Still, structural racism and Prevent — the UK government’s counter-extremism programme which has been accused of disproportionately targeting Muslims — are present in the background but never fully explored. The documentary stops short of naming how state surveillance has reshaped Muslim life in Britain over the past two decades. But its restraint doesn’t feel like evasion. Rather, it opens space for viewers, particularly from Muslim backgrounds, to see their stories in the ambiguity.

Where the documentary shines brightest is in its emphasis on memory and whose memories truly deserve to be at the centre of this narrative. The voices that stay with you are not those of politicians or police, but of survivors and first responders. People who carried broken bodies, people who couldn’t find their loved ones in the confusion, people who are still recovering 20 years later. 

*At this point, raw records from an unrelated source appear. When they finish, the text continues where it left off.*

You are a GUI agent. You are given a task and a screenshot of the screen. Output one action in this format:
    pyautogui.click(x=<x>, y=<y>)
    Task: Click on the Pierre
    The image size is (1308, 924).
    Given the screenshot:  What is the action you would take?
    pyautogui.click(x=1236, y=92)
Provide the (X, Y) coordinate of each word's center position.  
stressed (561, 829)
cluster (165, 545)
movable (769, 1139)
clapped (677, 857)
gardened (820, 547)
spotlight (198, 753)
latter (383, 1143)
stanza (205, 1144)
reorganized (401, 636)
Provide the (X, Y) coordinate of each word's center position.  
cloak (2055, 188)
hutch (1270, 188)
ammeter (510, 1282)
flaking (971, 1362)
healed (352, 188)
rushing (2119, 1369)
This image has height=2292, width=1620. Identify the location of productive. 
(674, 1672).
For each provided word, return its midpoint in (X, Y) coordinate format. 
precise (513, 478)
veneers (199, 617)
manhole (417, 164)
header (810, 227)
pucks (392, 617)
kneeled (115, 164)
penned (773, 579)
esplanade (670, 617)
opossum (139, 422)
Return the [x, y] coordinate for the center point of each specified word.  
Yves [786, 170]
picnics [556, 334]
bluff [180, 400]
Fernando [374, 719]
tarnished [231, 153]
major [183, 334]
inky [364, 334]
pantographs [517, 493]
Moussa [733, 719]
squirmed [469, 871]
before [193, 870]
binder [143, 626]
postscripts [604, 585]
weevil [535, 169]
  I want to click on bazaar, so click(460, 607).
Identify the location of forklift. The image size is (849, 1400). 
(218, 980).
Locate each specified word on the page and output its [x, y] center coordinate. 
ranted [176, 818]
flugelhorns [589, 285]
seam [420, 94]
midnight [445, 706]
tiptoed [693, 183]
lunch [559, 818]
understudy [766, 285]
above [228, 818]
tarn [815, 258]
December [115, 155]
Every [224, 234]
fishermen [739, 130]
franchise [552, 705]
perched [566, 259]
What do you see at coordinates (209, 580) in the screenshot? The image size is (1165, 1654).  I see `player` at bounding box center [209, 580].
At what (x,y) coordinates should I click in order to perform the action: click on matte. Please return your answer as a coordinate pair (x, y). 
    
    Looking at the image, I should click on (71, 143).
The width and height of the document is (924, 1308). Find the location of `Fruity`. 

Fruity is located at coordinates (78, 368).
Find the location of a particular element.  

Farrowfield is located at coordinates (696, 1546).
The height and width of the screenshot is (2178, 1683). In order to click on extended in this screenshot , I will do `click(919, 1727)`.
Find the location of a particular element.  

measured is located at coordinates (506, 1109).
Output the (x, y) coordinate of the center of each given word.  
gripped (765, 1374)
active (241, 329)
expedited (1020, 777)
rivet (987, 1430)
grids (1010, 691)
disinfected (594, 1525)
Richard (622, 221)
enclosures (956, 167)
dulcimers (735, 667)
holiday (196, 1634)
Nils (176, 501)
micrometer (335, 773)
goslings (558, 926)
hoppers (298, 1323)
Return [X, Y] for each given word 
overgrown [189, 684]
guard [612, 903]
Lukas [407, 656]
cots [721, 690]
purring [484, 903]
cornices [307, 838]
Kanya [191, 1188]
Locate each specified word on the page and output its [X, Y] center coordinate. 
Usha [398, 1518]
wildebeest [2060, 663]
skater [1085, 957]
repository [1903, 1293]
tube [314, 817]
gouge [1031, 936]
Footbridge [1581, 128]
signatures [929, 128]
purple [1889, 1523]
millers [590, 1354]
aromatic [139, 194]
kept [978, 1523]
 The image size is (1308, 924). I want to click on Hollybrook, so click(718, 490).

It honours them not as political tools, but as individuals. In doing so, the documentary manages to convey both the magnitude of the attacks and the intimate realities of its aftermath. The effect is sobering. Not because the facts are new, but because with two decades of hindsight, the framing is finally honest. We see how trauma metastasises through policy, media, and through the quiet decisions that mark one group of people as citizens and another as suspects.

Attack on London: Hunting the 7/7 Bombers is available to stream on Netflix.